6. Simulating user traffic¶
Create an APN in Magma Orchestrator¶
Create an Access Point Name (APN) in Magma Orchestrator:
Login to
https://magma-test.nms.<your domain>
Click on “Traffic” on the left panel
Click on “APNs”
Click on “Create New APN”
Fill in the following values:
APN ID:
default
Class ID:
9
ARP Priority Level:
15
Max Required Bandwidth
Upload:
1000000
Download:
1000000
ARP Pre-emption-Capability:
Disabled
ARP Pre-emption-Vulnerability:
Disabled
Click on “Save”
Add a network subscriber¶
Add a subscriber to the network in Magma Orchestrator:
Login to
https://magma-test.nms.<your domain>
Click on “Subscriber” on the left panel
Click on “Add Subscribers”
Click on “Add”
Fill in the following values:
Subscriber Name:
IMSI001010000000001
IMSI:
IMSI001010000000001
Auth Key:
00112233445566778899aabbccddeeff
Auth OPC:
63BFA50EE6523365FF14C1F45F88737D
Service:
ACTIVE
Data Plan:
default
Active APNs:
default
Click on “Save”
Click on “Save and Add Subscribers”
Attach a User Equipment to the Network¶
Attach a User Equipment (UE) to the Network:
juju run-action srs-enb-ue/0 attach-ue --string-args usim-imsi=001010000000001 usim-k=00112233445566778899aabbccddeeff usim-opc=63BFA50EE6523365FF14C1F45F88737D --wait
Run the simulation¶
SSH to the machine where srsRAN is running:
juju ssh <your srsRAN machine ID>
Use the UE interface to ping something on the internet, here you should expect no packet loss.

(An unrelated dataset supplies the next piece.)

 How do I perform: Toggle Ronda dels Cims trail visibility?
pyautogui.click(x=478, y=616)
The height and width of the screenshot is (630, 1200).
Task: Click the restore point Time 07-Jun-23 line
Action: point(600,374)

ping -I tun_srsue google.com
Congratulations, you have a fully functioning 4G Network!
Note
Due to a bug in upstream Magma, it may happen that the UE simulator will not receive responses to the above ping command. In this situation try to ping the UE IP address from the AGW machine. If it still doesn’t work, detach the UE, restart Magma services from the AGW machine using:
sudo service magma@* stop sudo service magma@magmad start
Once Magma is up again, connect the simulated eNodeB and UE and try pinging something again.